The economic pandemonium caused by the coronavirus pandemic has seen flagship airline TAP – already having posted huge financial losses in 2018 and 2019 – request State help in the form of lay-off for 90% of its staff.
The news has seen the government quizzed over TAP’s immediate future. Economy minister Pedro Siza Vieira admits: “We’re ready to nationalise if necessary”.
For now, the announcement made by the company this week will see 9000 members of staff – from pilots to cabin crew – ‘laid off’ on two-thirds of their pay for a period of 30 days ‘which could be extended’.
Around 1000 employees will be kept on to work reduced timetables under the same conditions, receiving no more than 80% of their salaries.
TAP’s operations, which used to run at 3000 flights per week, are down to just five: three to the Azores and two to Madeira.
No-one knows where the crisis is going, but for an airline that posted eye-watering losses for the last two years, the future is most definitely looking bleak.
Talking to TSF radio on Tuesday, Pedro Siza Vieira admitted that the government “will not fail to use all the powers at its disposal to safeguard TAP’s strategic position”. What this means, he explained further was that “the State has the tools to nationalise and will use them if it sees fit”.

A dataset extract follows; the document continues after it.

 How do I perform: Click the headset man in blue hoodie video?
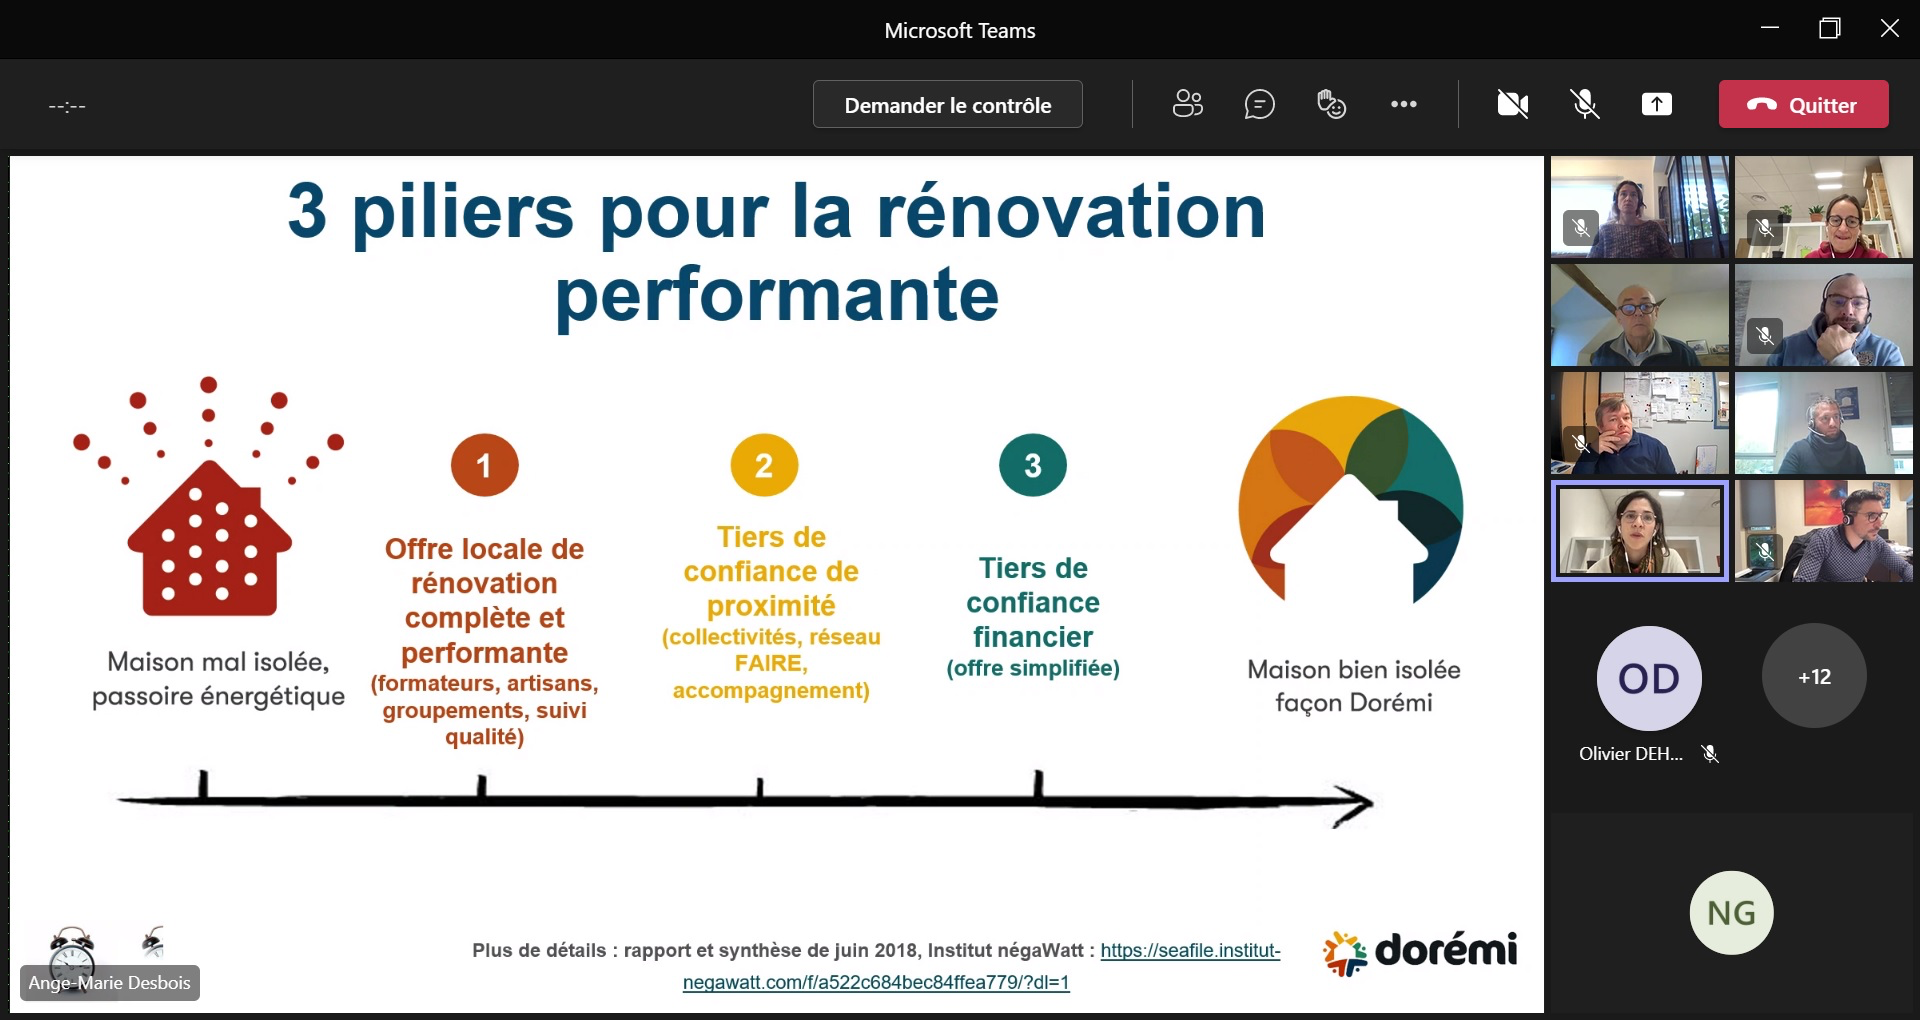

As TSF explains, for TAP the pandemic has simply ‘aggravated a long crisis’. The airline is a company “with highs and lows that returned to State hands under the government of António Costa after privatisation in 2015. In 2017 the State returned to an ownership of 50% of capital, with Atlantic Gateway responsible for 45% and the rest of the company shares held by employees.”
The plan at the time was to see the airline whose initials had been parodied for ‘Take Another Plane’ ‘capitalised and modernised’. But the ensuing years “did not correspond with the government’s expectations”, says TSF with great diplomacy.
In 2018 TAP registered losses of €118 million. In 2019, came another dip of €105.6 million. Bizarrely, there was even a failed attempt by the company to pay bosses ‘bonuses’. This led to management becoming even less popular.
Recently came news that the airline has been seeking new shareholders in the form of Lufthansa and possibly United Airlines (click here).
The only certainty is that TAP, like every other airline company in the world, is in big trouble.